#### TASK DIRECTIONS
Can you render each line of the listing below as an item in a JSON list of strings, skipping any blank lines?
----
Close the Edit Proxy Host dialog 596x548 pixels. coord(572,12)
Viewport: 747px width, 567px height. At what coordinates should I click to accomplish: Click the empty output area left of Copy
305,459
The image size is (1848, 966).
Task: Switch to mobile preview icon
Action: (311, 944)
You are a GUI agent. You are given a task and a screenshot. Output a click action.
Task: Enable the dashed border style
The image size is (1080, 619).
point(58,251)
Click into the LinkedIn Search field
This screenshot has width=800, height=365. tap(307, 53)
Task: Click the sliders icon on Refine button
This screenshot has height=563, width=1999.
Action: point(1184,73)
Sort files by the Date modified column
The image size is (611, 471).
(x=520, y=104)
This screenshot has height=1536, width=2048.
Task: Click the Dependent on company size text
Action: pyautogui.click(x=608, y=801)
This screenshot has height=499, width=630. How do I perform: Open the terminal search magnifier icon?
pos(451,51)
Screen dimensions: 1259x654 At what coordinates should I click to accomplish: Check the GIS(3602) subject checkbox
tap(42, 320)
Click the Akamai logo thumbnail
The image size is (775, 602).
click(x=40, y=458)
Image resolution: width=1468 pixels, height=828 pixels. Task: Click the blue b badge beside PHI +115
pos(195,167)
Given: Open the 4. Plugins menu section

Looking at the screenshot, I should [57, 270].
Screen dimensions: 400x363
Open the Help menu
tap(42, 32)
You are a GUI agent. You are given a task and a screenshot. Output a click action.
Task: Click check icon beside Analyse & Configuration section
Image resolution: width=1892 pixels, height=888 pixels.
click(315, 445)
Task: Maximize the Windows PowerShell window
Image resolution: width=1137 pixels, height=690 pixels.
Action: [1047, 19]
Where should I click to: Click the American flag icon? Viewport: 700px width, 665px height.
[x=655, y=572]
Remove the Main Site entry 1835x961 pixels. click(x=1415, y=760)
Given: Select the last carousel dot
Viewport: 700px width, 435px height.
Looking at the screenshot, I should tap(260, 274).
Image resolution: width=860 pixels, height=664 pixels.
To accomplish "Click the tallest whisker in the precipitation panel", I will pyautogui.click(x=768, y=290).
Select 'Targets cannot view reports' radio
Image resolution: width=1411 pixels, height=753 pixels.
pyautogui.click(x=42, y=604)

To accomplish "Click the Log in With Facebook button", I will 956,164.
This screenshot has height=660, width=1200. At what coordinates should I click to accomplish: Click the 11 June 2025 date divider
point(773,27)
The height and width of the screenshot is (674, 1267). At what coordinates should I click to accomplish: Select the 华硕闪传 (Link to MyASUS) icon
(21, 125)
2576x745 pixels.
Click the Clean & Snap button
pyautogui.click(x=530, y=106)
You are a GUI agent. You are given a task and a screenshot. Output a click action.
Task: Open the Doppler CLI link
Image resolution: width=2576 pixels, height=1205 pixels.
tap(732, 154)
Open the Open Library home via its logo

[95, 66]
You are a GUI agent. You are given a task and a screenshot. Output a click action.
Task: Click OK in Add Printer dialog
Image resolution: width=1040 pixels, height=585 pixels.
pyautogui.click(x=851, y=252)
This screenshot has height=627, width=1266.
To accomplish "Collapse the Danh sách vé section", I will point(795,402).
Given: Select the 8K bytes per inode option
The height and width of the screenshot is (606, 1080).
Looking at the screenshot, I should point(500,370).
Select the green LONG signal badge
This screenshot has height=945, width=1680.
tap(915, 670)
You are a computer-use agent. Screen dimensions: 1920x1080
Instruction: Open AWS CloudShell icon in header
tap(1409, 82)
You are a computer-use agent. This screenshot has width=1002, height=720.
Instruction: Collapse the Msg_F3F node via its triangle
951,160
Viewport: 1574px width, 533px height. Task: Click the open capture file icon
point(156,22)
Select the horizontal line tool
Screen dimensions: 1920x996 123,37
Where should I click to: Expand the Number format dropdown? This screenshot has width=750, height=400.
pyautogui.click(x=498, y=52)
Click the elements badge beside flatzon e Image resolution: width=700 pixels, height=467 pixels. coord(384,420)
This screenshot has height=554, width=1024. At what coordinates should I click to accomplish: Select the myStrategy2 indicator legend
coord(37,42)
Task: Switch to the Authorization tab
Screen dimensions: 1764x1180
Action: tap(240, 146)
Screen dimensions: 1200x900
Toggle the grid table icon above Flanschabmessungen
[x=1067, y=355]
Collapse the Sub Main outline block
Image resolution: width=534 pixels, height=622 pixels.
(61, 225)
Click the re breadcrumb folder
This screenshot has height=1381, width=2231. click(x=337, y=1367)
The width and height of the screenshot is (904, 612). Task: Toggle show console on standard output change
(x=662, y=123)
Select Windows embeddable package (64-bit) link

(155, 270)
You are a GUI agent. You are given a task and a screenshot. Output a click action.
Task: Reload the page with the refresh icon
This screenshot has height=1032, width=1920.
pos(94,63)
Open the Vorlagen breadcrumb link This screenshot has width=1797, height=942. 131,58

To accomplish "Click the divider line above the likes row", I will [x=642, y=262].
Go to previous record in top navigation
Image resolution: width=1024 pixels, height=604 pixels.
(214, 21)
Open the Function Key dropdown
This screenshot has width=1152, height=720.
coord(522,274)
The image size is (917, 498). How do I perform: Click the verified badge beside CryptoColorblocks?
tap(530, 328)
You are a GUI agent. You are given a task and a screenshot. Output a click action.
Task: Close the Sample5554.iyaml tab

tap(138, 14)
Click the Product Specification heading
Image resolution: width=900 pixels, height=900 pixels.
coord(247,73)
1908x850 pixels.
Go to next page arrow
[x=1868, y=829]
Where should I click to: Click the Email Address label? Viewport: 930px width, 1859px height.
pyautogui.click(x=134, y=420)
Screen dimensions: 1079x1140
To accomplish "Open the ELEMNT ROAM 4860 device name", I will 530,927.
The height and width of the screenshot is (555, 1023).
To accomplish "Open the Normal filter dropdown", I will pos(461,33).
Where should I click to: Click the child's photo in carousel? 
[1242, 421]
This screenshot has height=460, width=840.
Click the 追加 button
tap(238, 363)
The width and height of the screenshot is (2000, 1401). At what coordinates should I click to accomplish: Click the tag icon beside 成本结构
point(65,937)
----
#### RESPONSE TO THE EXERCISE
[
  "Close the Edit Proxy Host dialog 596x548 pixels. coord(572,12)",
  "Viewport: 747px width, 567px height. At what coordinates should I click to accomplish: Click the empty output area left of Copy",
  "305,459",
  "The image size is (1848, 966).",
  "Task: Switch to mobile preview icon",
  "Action: (311, 944)",
  "You are a GUI agent. You are given a task and a screenshot. Output a click action.",
  "Task: Enable the dashed border style",
  "The image size is (1080, 619).",
  "point(58,251)",
  "Click into the LinkedIn Search field",
  "This screenshot has width=800, height=365. tap(307, 53)",
  "Task: Click the sliders icon on Refine button",
  "This screenshot has height=563, width=1999.",
  "Action: point(1184,73)",
  "Sort files by the Date modified column",
  "The image size is (611, 471).",
  "(x=520, y=104)",
  "This screenshot has height=1536, width=2048.",
  "Task: Click the Dependent on company size text",
  "Action: pyautogui.click(x=608, y=801)",
  "This screenshot has height=499, width=630. How do I perform: Open the terminal search magnifier icon?",
  "pos(451,51)",
  "Screen dimensions: 1259x654 At what coordinates should I click to accomplish: Check the GIS(3602) subject checkbox",
  "tap(42, 320)",
  "Click the Akamai logo thumbnail",
  "The image size is (775, 602).",
  "click(x=40, y=458)",
  "Image resolution: width=1468 pixels, height=828 pixels. Task: Click the blue b badge beside PHI +115",
  "pos(195,167)",
  "Given: Open the 4. Plugins menu section",
  "Looking at the screenshot, I should [57, 270].",
  "Screen dimensions: 400x363",
  "Open the Help menu",
  "tap(42, 32)",
  "You are a GUI agent. You are given a task and a screenshot. Output a click action.",
  "Task: Click check icon beside Analyse & Configuration section",
  "Image resolution: width=1892 pixels, height=888 pixels.",
  "click(315, 445)",
  "Task: Maximize the Windows PowerShell window",
  "Image resolution: width=1137 pixels, height=690 pixels.",
  "Action: [1047, 19]",
  "Where should I click to: Click the American flag icon? Viewport: 700px width, 665px height.",
  "[x=655, y=572]",
  "Remove the Main Site entry 1835x961 pixels. click(x=1415, y=760)",
  "Given: Select the last carousel dot",
  "Viewport: 700px width, 435px height.",
  "Looking at the screenshot, I should tap(260, 274).",
  "Image resolution: width=860 pixels, height=664 pixels.",
  "To accomplish \"Click the tallest whisker in the precipitation panel\", I will pyautogui.click(x=768, y=290).",
  "Select 'Targets cannot view reports' radio",
  "Image resolution: width=1411 pixels, height=753 pixels.",
  "pyautogui.click(x=42, y=604)",
  "To accomplish \"Click the Log in With Facebook button\", I will 956,164.",
  "This screenshot has height=660, width=1200. At what coordinates should I click to accomplish: Click the 11 June 2025 date divider",
  "point(773,27)",
  "The height and width of the screenshot is (674, 1267). At what coordinates should I click to accomplish: Select the 华硕闪传 (Link to MyASUS) icon",
  "(21, 125)",
  "2576x745 pixels.",
  "Click the Clean & Snap button",
  "pyautogui.click(x=530, y=106)",
  "You are a GUI agent. You are given a task and a screenshot. Output a click action.",
  "Task: Open the Doppler CLI link",
  "Image resolution: width=2576 pixels, height=1205 pixels.",
  "tap(732, 154)",
  "Open the Open Library home via its logo",
  "[95, 66]",
  "You are a GUI agent. You are given a task and a screenshot. Output a click action.",
  "Task: Click OK in Add Printer dialog",
  "Image resolution: width=1040 pixels, height=585 pixels.",
  "pyautogui.click(x=851, y=252)",
  "This screenshot has height=627, width=1266.",
  "To accomplish \"Collapse the Danh sách vé section\", I will point(795,402).",
  "Given: Select the 8K bytes per inode option",
  "The height and width of the screenshot is (606, 1080).",
  "Looking at the screenshot, I should point(500,370).",
  "Select the green LONG signal badge",
  "This screenshot has height=945, width=1680.",
  "tap(915, 670)",
  "You are a computer-use agent. Screen dimensions: 1920x1080",
  "Instruction: Open AWS CloudShell icon in header",
  "tap(1409, 82)",
  "You are a computer-use agent. This screenshot has width=1002, height=720.",
  "Instruction: Collapse the Msg_F3F node via its triangle",
  "951,160",
  "Viewport: 1574px width, 533px height. Task: Click the open capture file icon",
  "point(156,22)",
  "Select the horizontal line tool",
  "Screen dimensions: 1920x996 123,37",
  "Where should I click to: Expand the Number format dropdown? This screenshot has width=750, height=400.",
  "pyautogui.click(x=498, y=52)",
  "Click the elements badge beside flatzon e Image resolution: width=700 pixels, height=467 pixels. coord(384,420)",
  "This screenshot has height=554, width=1024. At what coordinates should I click to accomplish: Select the myStrategy2 indicator legend",
  "coord(37,42)",
  "Task: Switch to the Authorization tab",
  "Screen dimensions: 1764x1180",
  "Action: tap(240, 146)",
  "Screen dimensions: 1200x900",
  "Toggle the grid table icon above Flanschabmessungen",
  "[x=1067, y=355]",
  "Collapse the Sub Main outline block",
  "Image resolution: width=534 pixels, height=622 pixels.",
  "(61, 225)",
  "Click the re breadcrumb folder",
  "This screenshot has height=1381, width=2231. click(x=337, y=1367)",
  "The width and height of the screenshot is (904, 612). Task: Toggle show console on standard output change",
  "(x=662, y=123)",
  "Select Windows embeddable package (64-bit) link",
  "(155, 270)",
  "You are a GUI agent. You are given a task and a screenshot. Output a click action.",
  "Task: Reload the page with the refresh icon",
  "This screenshot has height=1032, width=1920.",
  "pos(94,63)",
  "Open the Vorlagen breadcrumb link This screenshot has width=1797, height=942. 131,58",
  "To accomplish \"Click the divider line above the likes row\", I will [x=642, y=262].",
  "Go to previous record in top navigation",
  "Image resolution: width=1024 pixels, height=604 pixels.",
  "(214, 21)",
  "Open the Function Key dropdown",
  "This screenshot has width=1152, height=720.",
  "coord(522,274)",
  "The image size is (917, 498). How do I perform: Click the verified badge beside CryptoColorblocks?",
  "tap(530, 328)",
  "You are a GUI agent. You are given a task and a screenshot. Output a click action.",
  "Task: Close the Sample5554.iyaml tab",
  "tap(138, 14)",
  "Click the Product Specification heading",
  "Image resolution: width=900 pixels, height=900 pixels.",
  "coord(247,73)",
  "1908x850 pixels.",
  "Go to next page arrow",
  "[x=1868, y=829]",
  "Where should I click to: Click the Email Address label? Viewport: 930px width, 1859px height.",
  "pyautogui.click(x=134, y=420)",
  "Screen dimensions: 1079x1140",
  "To accomplish \"Open the ELEMNT ROAM 4860 device name\", I will 530,927.",
  "The height and width of the screenshot is (555, 1023).",
  "To accomplish \"Open the Normal filter dropdown\", I will pos(461,33).",
  "Where should I click to: Click the child's photo in carousel? ",
  "[1242, 421]",
  "This screenshot has height=460, width=840.",
  "Click the 追加 button",
  "tap(238, 363)",
  "The width and height of the screenshot is (2000, 1401). At what coordinates should I click to accomplish: Click the tag icon beside 成本结构",
  "point(65,937)"
]